Background: In pancreatic adenocarcinoma (PDAC), increasing tumor size usually correlates with a worse prognosis. However, patients with a very small primary tumor who experience lymph node involvement may have a different disease biology. This study sought to determine the interaction between tumor size and lymph node involvement in terms of overall survival (OS).
Methods: The study identified 17,073 patients with a diagnosis of M0 resected PDAC between 1983 and 2013 using the Surveillance, Epidemiology, and End Results database. The patients were stratified by lymph node involvement (N0 vs N+) and T stage (T1a-T1b vs T1c vs T2 vs T3 vs T4). The Kaplan-Meier method was used to estimate OS, and Cox regression analysis was used to compare survival between subgroups after adjustment for patient-specific factors.

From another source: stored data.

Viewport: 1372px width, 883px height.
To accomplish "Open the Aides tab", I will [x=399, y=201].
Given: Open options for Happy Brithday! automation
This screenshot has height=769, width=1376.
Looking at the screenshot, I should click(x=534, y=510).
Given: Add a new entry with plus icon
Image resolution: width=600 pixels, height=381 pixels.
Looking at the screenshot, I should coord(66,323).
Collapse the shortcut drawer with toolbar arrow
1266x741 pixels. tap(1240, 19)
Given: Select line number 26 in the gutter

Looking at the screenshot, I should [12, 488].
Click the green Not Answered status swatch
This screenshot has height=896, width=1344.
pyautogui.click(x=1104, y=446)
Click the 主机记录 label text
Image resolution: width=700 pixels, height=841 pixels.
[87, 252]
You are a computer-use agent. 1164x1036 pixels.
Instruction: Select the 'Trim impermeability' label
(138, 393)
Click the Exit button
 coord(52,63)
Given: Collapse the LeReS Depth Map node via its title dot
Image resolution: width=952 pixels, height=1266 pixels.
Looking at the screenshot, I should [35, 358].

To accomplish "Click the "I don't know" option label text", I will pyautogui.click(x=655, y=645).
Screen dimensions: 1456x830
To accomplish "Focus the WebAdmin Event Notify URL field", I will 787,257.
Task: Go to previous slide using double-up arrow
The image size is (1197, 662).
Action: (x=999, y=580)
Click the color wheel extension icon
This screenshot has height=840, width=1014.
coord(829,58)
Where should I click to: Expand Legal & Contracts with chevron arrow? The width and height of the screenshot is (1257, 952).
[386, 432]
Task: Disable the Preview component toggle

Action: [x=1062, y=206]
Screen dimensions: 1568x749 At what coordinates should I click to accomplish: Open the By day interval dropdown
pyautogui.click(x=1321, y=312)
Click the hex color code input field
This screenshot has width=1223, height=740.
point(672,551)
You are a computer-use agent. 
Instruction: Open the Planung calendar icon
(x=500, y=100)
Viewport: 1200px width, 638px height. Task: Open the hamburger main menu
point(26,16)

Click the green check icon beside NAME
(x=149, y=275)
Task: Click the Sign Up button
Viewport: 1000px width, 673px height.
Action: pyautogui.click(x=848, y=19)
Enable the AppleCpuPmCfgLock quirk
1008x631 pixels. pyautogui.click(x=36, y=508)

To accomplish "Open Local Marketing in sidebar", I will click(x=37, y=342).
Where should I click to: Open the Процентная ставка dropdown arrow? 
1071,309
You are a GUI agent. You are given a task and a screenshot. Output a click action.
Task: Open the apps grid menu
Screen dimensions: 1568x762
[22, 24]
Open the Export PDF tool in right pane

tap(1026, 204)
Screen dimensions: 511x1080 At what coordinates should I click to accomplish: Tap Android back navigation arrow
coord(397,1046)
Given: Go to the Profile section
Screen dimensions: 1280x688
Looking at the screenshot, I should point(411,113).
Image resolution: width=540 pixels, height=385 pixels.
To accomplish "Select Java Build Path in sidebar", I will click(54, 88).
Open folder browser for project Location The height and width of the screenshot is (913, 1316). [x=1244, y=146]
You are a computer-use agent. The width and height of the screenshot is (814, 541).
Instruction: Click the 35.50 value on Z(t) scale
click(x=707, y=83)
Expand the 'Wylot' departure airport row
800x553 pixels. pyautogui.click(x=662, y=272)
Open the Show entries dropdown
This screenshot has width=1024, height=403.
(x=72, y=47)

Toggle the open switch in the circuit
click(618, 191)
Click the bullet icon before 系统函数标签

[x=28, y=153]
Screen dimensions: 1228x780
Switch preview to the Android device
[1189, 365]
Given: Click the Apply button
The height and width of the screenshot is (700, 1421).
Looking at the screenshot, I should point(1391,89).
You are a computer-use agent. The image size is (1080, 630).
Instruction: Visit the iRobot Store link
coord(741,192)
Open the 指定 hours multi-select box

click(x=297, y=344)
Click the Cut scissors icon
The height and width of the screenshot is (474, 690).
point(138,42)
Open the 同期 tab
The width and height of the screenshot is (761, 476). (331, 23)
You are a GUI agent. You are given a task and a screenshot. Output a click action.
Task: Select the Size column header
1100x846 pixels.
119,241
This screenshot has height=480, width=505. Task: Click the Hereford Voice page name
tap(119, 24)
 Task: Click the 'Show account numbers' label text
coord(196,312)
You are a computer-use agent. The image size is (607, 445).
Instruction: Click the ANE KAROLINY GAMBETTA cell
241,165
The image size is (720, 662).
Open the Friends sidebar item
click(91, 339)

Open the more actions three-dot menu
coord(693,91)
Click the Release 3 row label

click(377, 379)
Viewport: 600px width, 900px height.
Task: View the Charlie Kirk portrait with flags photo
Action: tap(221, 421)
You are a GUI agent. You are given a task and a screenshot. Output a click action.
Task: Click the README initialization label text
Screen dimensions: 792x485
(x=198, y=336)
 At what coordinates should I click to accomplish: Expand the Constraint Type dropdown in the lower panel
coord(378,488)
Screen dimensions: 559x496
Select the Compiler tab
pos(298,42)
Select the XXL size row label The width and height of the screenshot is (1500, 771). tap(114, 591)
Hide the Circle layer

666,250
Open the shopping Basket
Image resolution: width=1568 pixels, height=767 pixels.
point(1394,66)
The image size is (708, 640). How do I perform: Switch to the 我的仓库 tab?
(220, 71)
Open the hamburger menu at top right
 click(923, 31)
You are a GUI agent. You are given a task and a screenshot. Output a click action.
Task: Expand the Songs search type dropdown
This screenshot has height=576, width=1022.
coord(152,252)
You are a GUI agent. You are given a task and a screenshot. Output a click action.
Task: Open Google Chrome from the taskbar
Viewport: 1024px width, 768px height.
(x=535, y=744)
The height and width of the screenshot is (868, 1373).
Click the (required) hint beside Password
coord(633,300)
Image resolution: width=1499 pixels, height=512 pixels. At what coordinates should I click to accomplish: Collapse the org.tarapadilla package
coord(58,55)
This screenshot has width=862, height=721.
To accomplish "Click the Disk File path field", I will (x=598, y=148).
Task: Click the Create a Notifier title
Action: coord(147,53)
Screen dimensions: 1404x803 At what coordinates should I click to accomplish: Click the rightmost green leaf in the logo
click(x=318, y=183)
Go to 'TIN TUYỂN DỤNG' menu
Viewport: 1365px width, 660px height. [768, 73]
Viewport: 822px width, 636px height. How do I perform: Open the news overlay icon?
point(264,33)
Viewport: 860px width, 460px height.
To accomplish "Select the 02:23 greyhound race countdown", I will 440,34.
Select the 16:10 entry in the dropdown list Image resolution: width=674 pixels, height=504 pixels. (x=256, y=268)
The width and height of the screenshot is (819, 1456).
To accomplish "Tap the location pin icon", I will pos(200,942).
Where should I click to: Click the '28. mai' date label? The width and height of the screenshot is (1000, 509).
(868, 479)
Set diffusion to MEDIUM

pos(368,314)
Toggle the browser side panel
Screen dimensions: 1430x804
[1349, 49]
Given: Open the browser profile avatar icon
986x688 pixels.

Results: Lymph node involvement and T stage significantly interacted (p < 0.001). Among the patients with node-negative disease, 5-year OS decreased monotonically with increasing T stage (59.1%, 30.6%, 22.9%, 16.6%, and 8.0%, respectively; p < 0.001). In contrast, among the patients with node-positive disease, those with T1a-T1b tumors (< 10 mm) had worse 5-year OS than those with T1c tumors (7.4% vs 17.6%; adjusted hazard ratio, 0.70; 95% confidence interval, 0.50-0.97; p = 0.034) and similar survival compared with those who had T2, T3, or T4 tumors (9.7%, 8.2%, and 4.8%, respectively; p > 0.2 in all cases).
Conclusions: Among patients with lymph node-positive PDAC, very small primary tumors are associated with decreased OS. This finding raises the possibility that small tumors capable of lymph node metastasis might represent more biologically aggressive cancers.